Humedad, intensificaba todos los olores; incluso podía distinguir el suave olor a musgo que desprendía mi vestimenta de azabache refulgente. Era perfecta, no había nada que escapase a mi comprensión y nada podía lastimarme más que yo misma con mis pensamientos y filosofías basadas en el pasado, siempre en el pasado. Odiaba mi vida humana tanto como odiaba el olor a licántropo, que me quemaba en las entrañas cada vez que aparecía. Ya me importaba un niño muerto lo que le pudiera pasar a cualquiera, como si les daba por aliarse, yo seguiría siendo igual de sádica, igual de seria, igual de mordaz…porque tenía mil y un motivos por los que serlo y como ya había pensado antes, perro viejo nunca cambia –ni quiere cambiar-.
El cielo estaba tan nublado que el sol no tenía cabida en la Tierra; me agradaba mucho más así. La lluvia caía con fuerza sobre mi enjuta y mortífera forma y como no, me importaba más bien poco. La barandilla lucía más blanca que de costumbre, los corredores ya no eran ni una sombra de lo que fueron.
Recordaba vagamente cómo después de la conversación que tuve hace tiempo con mi hermano, la cajita de música que madre me había regalado cuando era pequeña había acabado empotrada contra la pared, hecha añicos fruto de una frustración y una rabia que creía extinguidas. No tardé en serenarme, pensar en lo que acababa de ocurrir y aceptarlo como lo había hecho hasta entonces, aunque esa vez, al oír sus palabras, había sido un poco más duro que otras. Desesperanza, sí…hubiera suspirado si lo hubiese sentido así. Pero ya no merecía la pena sentir porque la distancia nos separaba y a pesar de que compartíamos miradas fugaces que no querían decir nada desde aquella vez –como compañeros- , ninguno parecía querer romper esa soledad que nos embriagaba al uno sin el otro. Quizá al final acabase siendo mejor, él con su familia y yo con mi vida a cuestas, llevando una carga que para muchos sería impensable en una niña –o adulto-, pero a mí no me importaba llevarla. Mi objetivo se centraba en descuartizar cuerpos y ser útil, como Aro quería de mí.

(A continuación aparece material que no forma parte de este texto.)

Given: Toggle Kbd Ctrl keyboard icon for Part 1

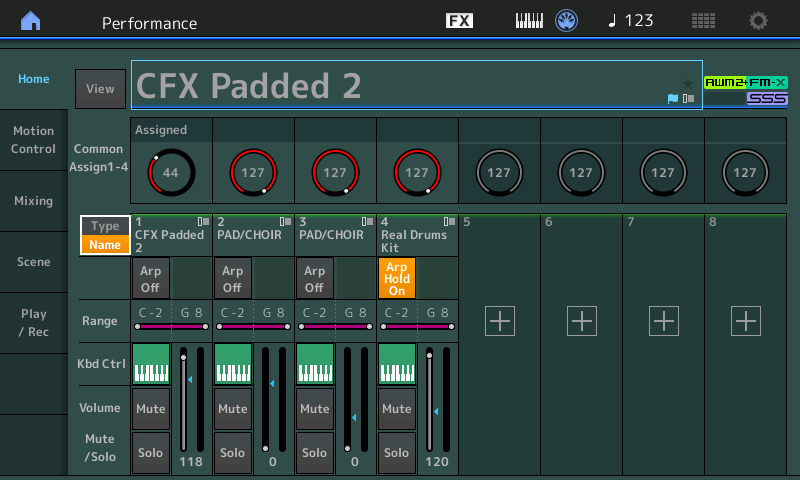Looking at the screenshot, I should [151, 364].
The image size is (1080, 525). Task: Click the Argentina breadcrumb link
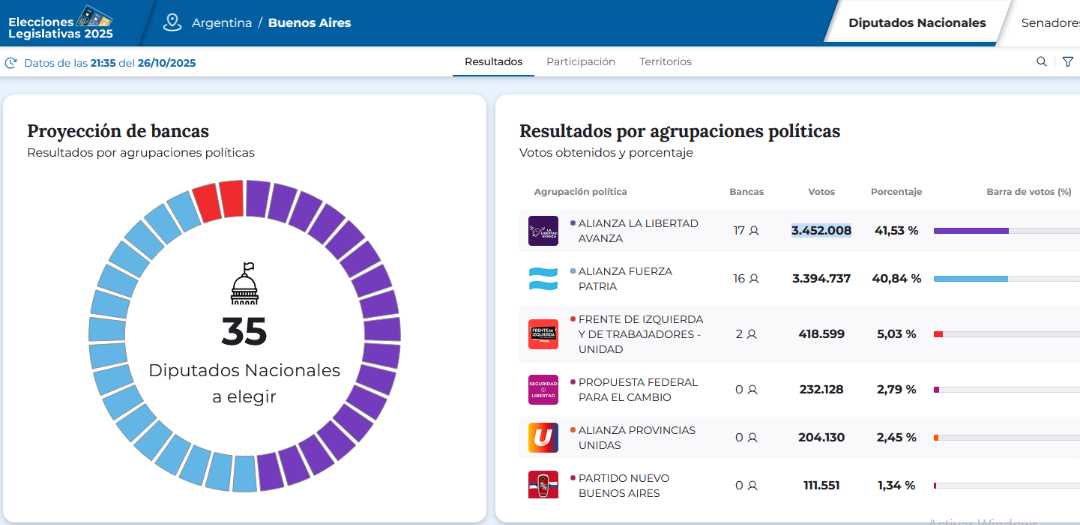(222, 23)
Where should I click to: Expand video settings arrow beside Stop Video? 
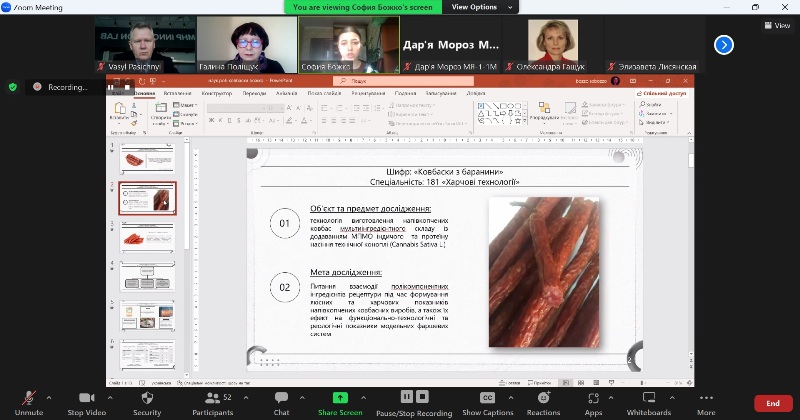point(109,396)
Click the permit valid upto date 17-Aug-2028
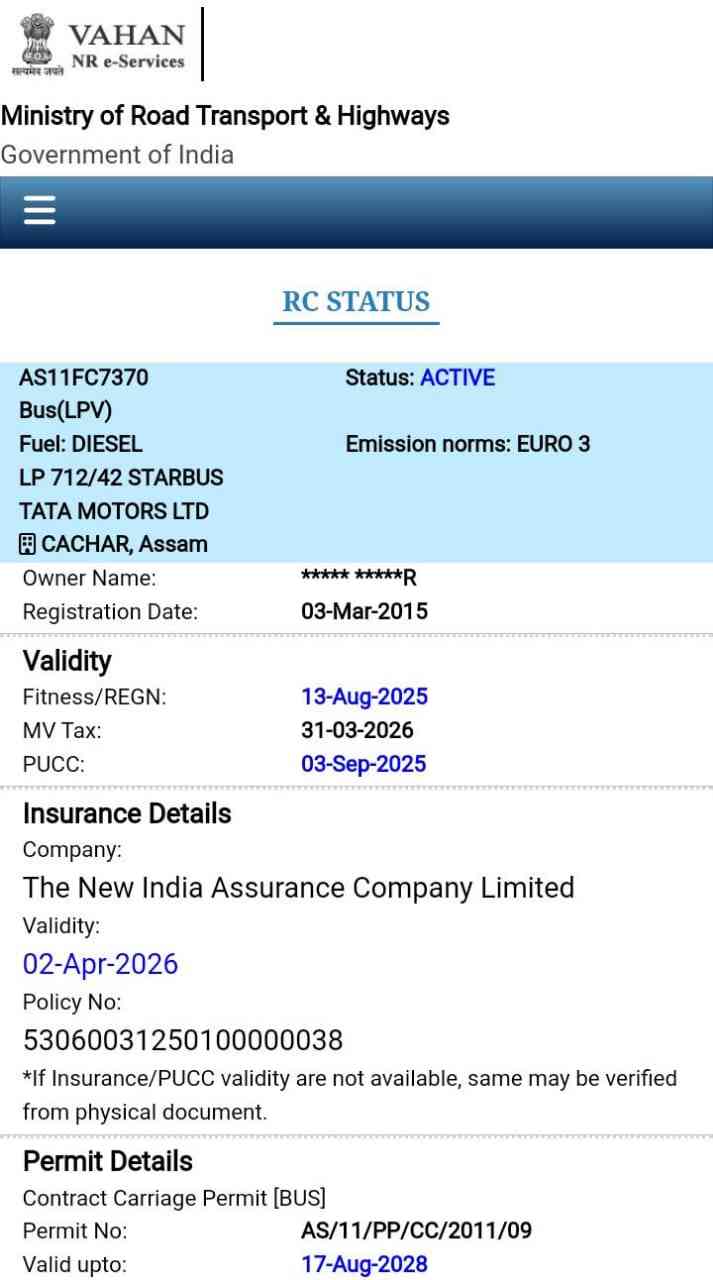The width and height of the screenshot is (713, 1280). tap(364, 1264)
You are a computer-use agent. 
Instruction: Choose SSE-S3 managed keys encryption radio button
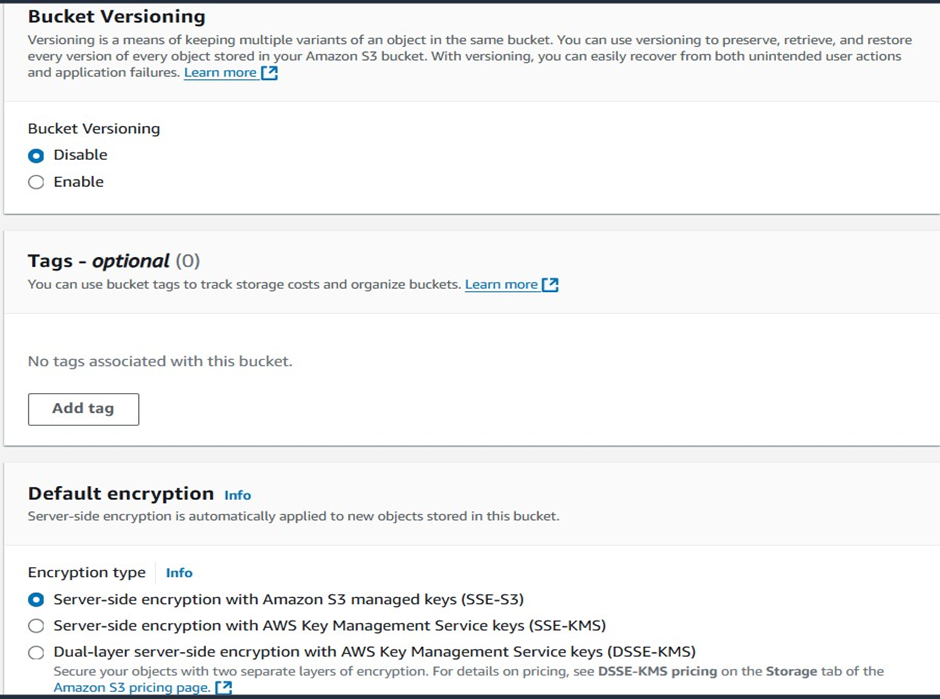[36, 600]
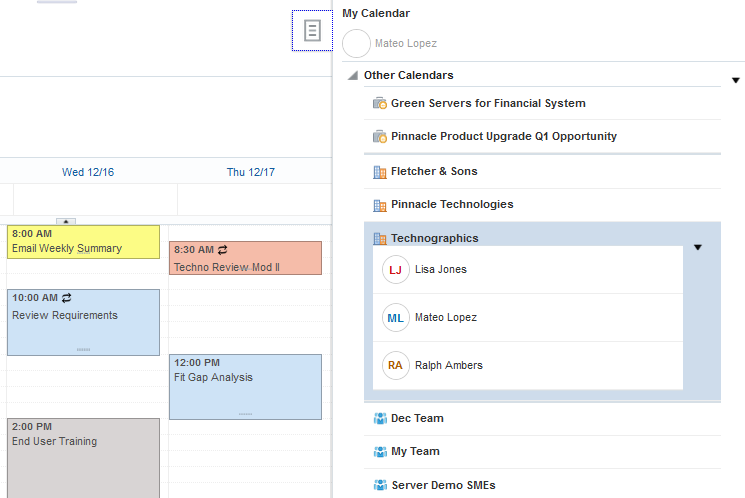745x498 pixels.
Task: Select Ralph Ambers in Technographics list
Action: (x=448, y=365)
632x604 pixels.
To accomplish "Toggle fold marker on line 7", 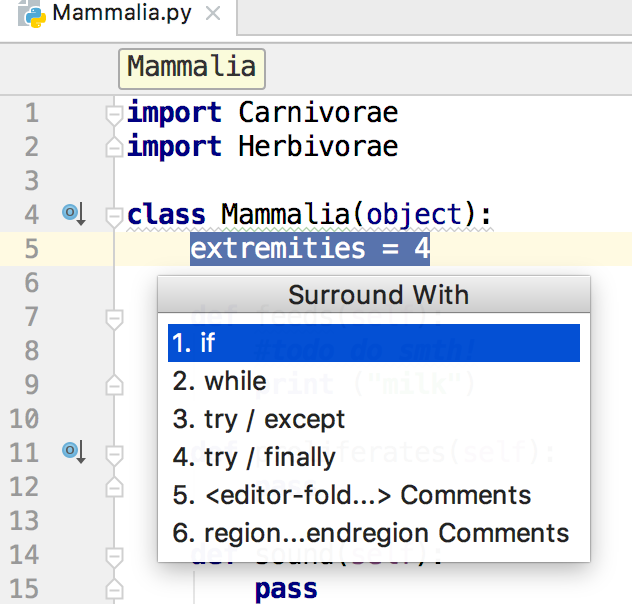I will coord(114,317).
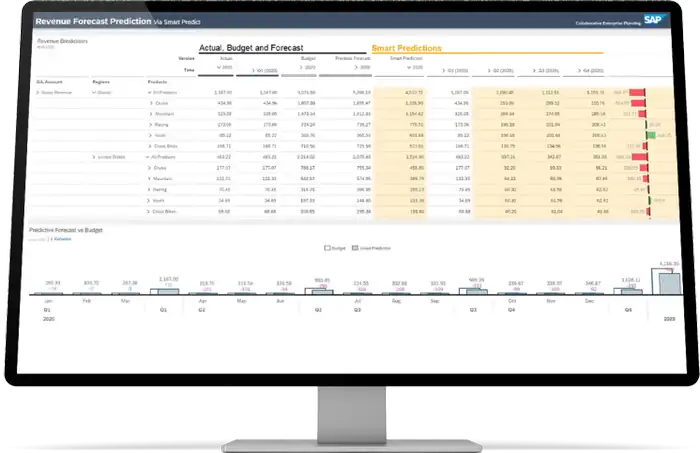Screen dimensions: 700x453
Task: Expand the Cross Bikes row under Global
Action: [x=150, y=145]
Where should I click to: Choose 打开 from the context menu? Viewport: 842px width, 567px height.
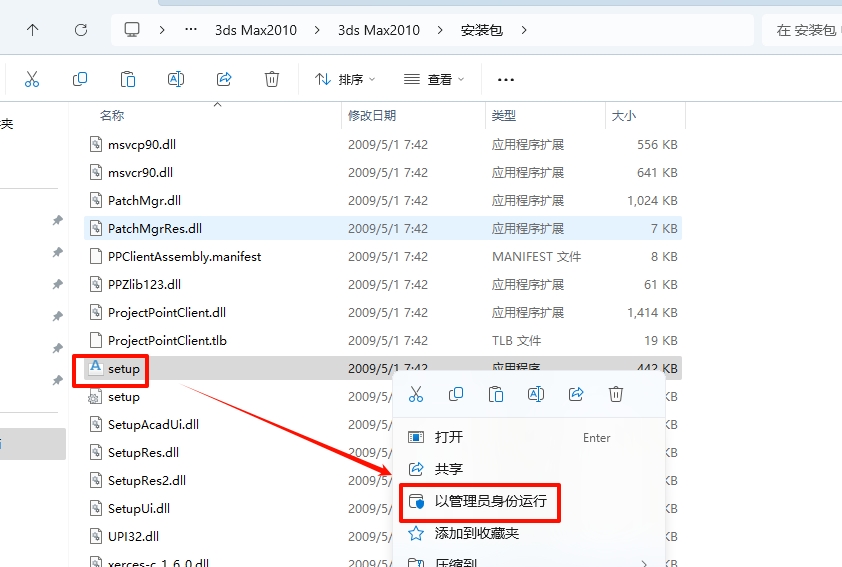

Pero no podía evitar sentir que me estaba mintiendo a mi misma a pesar de que estaba absolutamente segura de que no lo hacía; paradójico. Quería lo mejor para los dos pero era un ser egoísta en el fondo, no me avergonzaba de ello ya que eso para mí era una virtud. Quizá ese egoísmo fuese lo que me mantenía en pie y me hacía sentirme inmune, me daba la sensación de no profesar sentimientos por nada. Menos con él.
Cargué un poco más mi mentón en la mano y luego llevé mi dedo índice a los labios, hasta el momento fruncidos en una expresión de profunda concentración. Sin contemplación, lo mordí con mis colmillos, notando cómo la sangre sin vida brotaba de él y los empapaba. ¿Dolor? No; mejor era no sentir nada que dolor.